» WHAT TO PRODUCE
This exercise calls for the line with "Paluuvirtasuuttimet 15 – 600 kg/h (95, 1828)", the line with "Lisätiedot [tab] (42, 389)", and all lines between them in the material below, output exactly and with no other lines.

» RECORDS PROVIDED
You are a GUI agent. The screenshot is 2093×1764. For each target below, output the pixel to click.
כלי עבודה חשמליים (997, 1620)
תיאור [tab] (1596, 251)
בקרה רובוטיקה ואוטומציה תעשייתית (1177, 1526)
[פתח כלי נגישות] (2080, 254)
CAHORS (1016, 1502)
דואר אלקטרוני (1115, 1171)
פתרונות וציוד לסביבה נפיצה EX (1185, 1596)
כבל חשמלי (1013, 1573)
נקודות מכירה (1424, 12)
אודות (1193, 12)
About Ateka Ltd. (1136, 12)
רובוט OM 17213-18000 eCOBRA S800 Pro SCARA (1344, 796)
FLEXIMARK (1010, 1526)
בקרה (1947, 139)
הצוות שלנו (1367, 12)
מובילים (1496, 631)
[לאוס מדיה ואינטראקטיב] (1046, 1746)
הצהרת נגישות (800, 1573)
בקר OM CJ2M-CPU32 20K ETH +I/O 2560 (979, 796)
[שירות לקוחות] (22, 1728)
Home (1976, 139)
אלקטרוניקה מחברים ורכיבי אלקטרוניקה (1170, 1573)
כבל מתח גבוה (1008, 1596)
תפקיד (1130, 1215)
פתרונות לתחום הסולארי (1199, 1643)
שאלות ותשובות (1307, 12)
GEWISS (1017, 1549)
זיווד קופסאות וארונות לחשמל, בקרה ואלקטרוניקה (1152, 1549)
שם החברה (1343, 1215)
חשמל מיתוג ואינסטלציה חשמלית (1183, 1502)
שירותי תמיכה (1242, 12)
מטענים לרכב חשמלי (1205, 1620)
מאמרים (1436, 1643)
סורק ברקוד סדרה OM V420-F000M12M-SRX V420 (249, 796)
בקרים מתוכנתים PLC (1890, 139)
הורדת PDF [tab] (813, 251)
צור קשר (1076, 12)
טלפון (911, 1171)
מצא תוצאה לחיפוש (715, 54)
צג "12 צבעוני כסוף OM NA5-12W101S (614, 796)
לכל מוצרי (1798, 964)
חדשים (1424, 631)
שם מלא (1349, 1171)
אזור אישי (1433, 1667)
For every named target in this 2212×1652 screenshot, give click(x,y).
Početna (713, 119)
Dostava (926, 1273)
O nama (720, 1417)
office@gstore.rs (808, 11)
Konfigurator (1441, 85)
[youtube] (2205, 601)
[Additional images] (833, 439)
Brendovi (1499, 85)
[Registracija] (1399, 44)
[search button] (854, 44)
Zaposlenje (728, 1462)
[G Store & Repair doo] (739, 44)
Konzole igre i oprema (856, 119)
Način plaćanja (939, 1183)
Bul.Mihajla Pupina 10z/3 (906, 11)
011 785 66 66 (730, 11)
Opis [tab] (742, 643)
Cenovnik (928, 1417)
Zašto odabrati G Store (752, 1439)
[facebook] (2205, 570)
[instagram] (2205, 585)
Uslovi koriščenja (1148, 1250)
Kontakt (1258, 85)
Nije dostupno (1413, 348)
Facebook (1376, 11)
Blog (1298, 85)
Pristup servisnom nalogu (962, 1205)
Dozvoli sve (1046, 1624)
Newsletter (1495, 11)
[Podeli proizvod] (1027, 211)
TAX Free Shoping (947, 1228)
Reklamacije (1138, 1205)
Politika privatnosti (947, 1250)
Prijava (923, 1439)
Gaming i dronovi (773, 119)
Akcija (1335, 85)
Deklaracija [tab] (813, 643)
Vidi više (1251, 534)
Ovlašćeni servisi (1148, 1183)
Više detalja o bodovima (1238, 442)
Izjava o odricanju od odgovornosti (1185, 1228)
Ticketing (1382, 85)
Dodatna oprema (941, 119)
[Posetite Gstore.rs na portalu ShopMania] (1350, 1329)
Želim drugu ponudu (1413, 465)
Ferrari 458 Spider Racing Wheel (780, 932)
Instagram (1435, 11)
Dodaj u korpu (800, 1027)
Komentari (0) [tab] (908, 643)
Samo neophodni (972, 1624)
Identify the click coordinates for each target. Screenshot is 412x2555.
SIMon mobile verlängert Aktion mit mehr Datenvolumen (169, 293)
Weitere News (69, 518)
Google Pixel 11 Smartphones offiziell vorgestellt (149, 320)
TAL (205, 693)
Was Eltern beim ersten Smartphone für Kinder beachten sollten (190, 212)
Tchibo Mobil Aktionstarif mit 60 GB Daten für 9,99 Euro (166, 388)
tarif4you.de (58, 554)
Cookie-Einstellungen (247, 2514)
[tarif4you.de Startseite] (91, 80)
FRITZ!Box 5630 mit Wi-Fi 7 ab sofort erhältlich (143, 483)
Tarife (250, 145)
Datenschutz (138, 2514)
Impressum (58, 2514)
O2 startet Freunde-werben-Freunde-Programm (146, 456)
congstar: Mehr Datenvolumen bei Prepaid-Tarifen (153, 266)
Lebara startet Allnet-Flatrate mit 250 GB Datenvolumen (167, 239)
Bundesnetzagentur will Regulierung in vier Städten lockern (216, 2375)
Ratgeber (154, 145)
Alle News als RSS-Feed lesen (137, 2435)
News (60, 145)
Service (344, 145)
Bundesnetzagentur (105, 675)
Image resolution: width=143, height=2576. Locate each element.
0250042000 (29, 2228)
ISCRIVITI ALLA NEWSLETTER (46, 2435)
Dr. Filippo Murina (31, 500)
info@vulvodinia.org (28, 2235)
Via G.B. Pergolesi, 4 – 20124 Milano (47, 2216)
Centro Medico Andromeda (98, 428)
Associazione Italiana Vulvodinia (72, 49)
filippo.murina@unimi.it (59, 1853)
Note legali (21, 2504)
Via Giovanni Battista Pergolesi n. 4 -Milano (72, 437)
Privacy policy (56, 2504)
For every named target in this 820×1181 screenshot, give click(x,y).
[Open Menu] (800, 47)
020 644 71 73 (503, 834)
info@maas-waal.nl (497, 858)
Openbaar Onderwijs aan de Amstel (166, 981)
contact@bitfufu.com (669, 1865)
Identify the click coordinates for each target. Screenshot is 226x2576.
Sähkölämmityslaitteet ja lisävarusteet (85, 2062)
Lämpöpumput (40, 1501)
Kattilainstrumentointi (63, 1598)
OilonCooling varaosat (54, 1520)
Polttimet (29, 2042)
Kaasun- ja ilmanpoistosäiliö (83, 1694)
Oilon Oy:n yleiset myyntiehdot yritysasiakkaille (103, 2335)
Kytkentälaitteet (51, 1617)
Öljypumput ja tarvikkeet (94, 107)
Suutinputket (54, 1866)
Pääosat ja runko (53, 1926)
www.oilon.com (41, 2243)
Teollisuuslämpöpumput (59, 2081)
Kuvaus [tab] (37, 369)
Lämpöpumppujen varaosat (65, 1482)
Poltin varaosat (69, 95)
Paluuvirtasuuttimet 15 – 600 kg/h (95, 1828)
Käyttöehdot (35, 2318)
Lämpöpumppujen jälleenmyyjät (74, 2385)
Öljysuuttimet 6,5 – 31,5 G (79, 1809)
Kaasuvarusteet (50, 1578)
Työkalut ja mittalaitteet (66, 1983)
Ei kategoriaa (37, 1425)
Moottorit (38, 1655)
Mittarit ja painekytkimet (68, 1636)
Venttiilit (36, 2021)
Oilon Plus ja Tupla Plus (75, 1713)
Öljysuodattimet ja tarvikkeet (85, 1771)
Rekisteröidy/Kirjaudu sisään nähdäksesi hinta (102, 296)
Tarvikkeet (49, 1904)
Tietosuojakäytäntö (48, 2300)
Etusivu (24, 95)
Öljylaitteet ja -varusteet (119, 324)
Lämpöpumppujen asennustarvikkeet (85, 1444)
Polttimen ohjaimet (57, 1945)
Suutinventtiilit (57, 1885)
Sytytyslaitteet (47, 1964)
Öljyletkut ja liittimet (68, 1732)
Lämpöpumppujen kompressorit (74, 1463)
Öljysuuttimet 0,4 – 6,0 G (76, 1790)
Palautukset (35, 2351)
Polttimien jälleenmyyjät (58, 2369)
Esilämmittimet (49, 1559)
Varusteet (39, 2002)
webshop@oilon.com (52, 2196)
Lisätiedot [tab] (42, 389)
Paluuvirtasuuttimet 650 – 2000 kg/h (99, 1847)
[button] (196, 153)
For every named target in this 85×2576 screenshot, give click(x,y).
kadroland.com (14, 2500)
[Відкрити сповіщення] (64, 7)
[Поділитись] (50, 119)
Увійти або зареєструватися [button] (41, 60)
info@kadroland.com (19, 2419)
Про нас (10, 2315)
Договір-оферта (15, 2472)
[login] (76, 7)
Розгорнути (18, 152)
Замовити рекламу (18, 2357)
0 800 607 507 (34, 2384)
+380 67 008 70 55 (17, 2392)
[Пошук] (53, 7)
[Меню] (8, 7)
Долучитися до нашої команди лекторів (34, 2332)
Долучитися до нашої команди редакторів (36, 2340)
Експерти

» ANSWER TO THE EXERCISE
Paluuvirtasuuttimet 15 – 600 kg/h (95, 1828)
Käyttöehdot (35, 2318)
Lämpöpumppujen jälleenmyyjät (74, 2385)
Öljysuuttimet 6,5 – 31,5 G (79, 1809)
Kaasuvarusteet (50, 1578)
Työkalut ja mittalaitteet (66, 1983)
Ei kategoriaa (37, 1425)
Moottorit (38, 1655)
Mittarit ja painekytkimet (68, 1636)
Venttiilit (36, 2021)
Oilon Plus ja Tupla Plus (75, 1713)
Öljysuodattimet ja tarvikkeet (85, 1771)
Rekisteröidy/Kirjaudu sisään nähdäksesi hinta (102, 296)
Tarvikkeet (49, 1904)
Tietosuojakäytäntö (48, 2300)
Etusivu (24, 95)
Öljylaitteet ja -varusteet (119, 324)
Lämpöpumppujen asennustarvikkeet (85, 1444)
Polttimen ohjaimet (57, 1945)
Suutinventtiilit (57, 1885)
Sytytyslaitteet (47, 1964)
Öljyletkut ja liittimet (68, 1732)
Lämpöpumppujen kompressorit (74, 1463)
Öljysuuttimet 0,4 – 6,0 G (76, 1790)
Palautukset (35, 2351)
Polttimien jälleenmyyjät (58, 2369)
Esilämmittimet (49, 1559)
Varusteet (39, 2002)
webshop@oilon.com (52, 2196)
Lisätiedot [tab] (42, 389)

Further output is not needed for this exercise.